IgA — The forgotten immunoglobulin

IgA is the most abundantly produced Ig in humans (66 gm/kg/day) and the most abundant isotype at mucosal sites (Underdown BJ et al, 1998; Vidarsson G et al, 2014). Although not currently a correlate of vaccine protection, IgA production, both in serum and at the mucosa, should be for the following reasons:

• IgA possesses superior anti-viral properties vs. IgG for influenza and for SARS-CoV-2 (Muramatsu et al, 2014; Liew FY et al, 2014; Wang Z et al, 2021; Sterlin D et al, 2021; Chao YX et al, 2020).
• Serum IgA is 7-fold more potent than serum IgG in viral neutralization; temporal changes in circulating IgA+ plasmablasts with mucosal homing potential were detected during infection along with neutralizing IgA in airway fluid and saliva (Sterlin D et al, 2021).
   -Although SARS-CoV-2 spike-specific serum IgA levels decline quickly after infection, local concentrations at mucosal surfaces persist longer and include dimeric isoforms with potent neutralizing capacity, which are 15X greater than monomeric IgA (Wang Z et al, 2021; Sterlin D et al, 2021).
• IgA antibodies have been demonstrated to afford protection from a coronavirus, avian infectious bronchitis (Toro H et al, 1994).

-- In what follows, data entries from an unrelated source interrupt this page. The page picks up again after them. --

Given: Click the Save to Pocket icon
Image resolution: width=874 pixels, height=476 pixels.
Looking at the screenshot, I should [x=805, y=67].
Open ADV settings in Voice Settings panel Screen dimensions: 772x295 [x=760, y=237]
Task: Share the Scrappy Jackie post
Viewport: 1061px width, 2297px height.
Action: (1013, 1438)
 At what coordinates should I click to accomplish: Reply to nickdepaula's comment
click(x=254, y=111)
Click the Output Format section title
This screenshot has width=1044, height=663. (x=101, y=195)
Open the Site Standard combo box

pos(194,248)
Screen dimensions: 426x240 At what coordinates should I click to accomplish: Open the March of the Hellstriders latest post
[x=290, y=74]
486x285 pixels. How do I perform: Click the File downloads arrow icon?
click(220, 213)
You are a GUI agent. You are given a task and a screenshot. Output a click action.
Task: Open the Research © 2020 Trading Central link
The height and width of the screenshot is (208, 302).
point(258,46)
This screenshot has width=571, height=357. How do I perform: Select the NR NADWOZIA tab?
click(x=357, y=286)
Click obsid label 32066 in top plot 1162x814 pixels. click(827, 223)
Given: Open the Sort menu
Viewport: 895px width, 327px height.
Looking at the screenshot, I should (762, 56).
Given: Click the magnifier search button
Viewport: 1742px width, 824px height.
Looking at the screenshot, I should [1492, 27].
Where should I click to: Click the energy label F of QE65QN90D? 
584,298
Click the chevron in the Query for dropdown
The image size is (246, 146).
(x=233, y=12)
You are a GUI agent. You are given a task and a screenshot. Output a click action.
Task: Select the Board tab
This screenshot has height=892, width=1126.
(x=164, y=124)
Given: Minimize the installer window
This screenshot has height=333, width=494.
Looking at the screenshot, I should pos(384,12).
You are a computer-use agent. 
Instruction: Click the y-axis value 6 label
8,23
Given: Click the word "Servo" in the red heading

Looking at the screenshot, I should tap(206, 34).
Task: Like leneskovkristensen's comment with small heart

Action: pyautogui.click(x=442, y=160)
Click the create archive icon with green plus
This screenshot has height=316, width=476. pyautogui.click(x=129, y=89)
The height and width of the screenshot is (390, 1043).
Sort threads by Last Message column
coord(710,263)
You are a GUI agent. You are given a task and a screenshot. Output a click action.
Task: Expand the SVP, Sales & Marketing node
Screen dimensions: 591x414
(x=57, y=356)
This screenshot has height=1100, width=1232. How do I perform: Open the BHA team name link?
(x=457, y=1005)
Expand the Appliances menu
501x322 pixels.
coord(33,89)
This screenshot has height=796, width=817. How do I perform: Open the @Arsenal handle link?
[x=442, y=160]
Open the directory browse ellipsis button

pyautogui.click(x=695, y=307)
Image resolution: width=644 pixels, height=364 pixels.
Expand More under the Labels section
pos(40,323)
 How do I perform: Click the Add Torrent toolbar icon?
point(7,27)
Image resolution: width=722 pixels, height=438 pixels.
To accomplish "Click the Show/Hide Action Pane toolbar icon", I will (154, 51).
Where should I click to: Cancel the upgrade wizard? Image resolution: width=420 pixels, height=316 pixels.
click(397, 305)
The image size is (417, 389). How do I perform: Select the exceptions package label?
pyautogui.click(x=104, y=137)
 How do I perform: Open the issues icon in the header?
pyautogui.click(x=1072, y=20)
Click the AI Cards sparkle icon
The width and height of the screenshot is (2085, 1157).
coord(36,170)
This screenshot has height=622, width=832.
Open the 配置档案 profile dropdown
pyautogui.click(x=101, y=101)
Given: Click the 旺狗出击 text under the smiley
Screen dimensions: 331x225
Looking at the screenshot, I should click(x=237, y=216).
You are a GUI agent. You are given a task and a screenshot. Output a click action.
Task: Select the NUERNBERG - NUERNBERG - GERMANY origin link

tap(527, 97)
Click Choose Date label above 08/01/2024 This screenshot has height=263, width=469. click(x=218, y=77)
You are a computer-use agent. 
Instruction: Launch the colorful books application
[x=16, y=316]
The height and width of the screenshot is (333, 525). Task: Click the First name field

Next generation COVID-19 mRNA vaccines—Back to the future

Limitations of the current COVID-19 mRNA vaccines

COVID-19 mRNA vaccines offered great hope of ending the pandemic as preliminary studies indicated that BNT162b2 was 94% to 95% effective in preventing symptomatic coronavirus COVID-19 7 days or more after receipt of the second dose of vaccine (Polack FP et al, 2020; Dagan N et al, 2021; Haas EJ et al, 2021; Chodick G et al, 2022) and that mRNA-1273 was 94% effective in preventing COVID-19 (Baden LR et al, 2021). Initial promise notwithstanding, as we approach 2023, COVID outbreaks and reinfections are still occurring, new variants are a constant cause of concern, and questions are rapidly accumulating about overall efficacy and potential unanticipated and unaddressed safety issues.

Next generation COVID-19 mRNA vaccines—Following the science

The following features are needed for the development of next-generation vaccines that can address the current set of challenges:

• Application of reverse vaccinology approaches, the central tenet of which is first identifying antigenic proteins and then finding immunodominant B-cell epitopes.
• Prolonged host immunity that both prevents individuals from being infected and from infecting others.
• More accurate recapitulation of an actual infection.
    -mRNA in the form of a self-amplifying construct delivered in a virus-like particle (Biddlecome A et al, 2019).
• True multivalent vaccines that incorporate other COVID-19 proteins, such as the N and M proteins, in addition to the Spike protein.
    -Mitigation against the evolution of new variants that give rise to vaccine resistance as a result of monovalency (Kennedy DA et al, 2018).
    -N proteins of many coronaviruses are highly immunogenic, expressed abundantly during infection (Cong Y et al, 2020), and accumulated fewer mutations over time than other coronavirus proteins (Grifoni A et al, 2020).
    -N antibodies neutralize SARS-CoV-2 intracellularly (Albecka A et al, 2021).
• Bias toward IgA and mucosal immunity.
• Assurance that the mRNA used is not immunogenic (does not generate anti-drug antibodies) and does not generate antibodies that disrupt extracellular RNA and its functionality (Kluever AK et al, 2019).
• Assurance that the antibodies generated are not anti-idiotypic (Murphy WJ et al, 2022).
• Design strategies to minimize GC content and G-quadraplex structures and eliminate nonatural bases in the mRNA (Seneff S et al, 2022).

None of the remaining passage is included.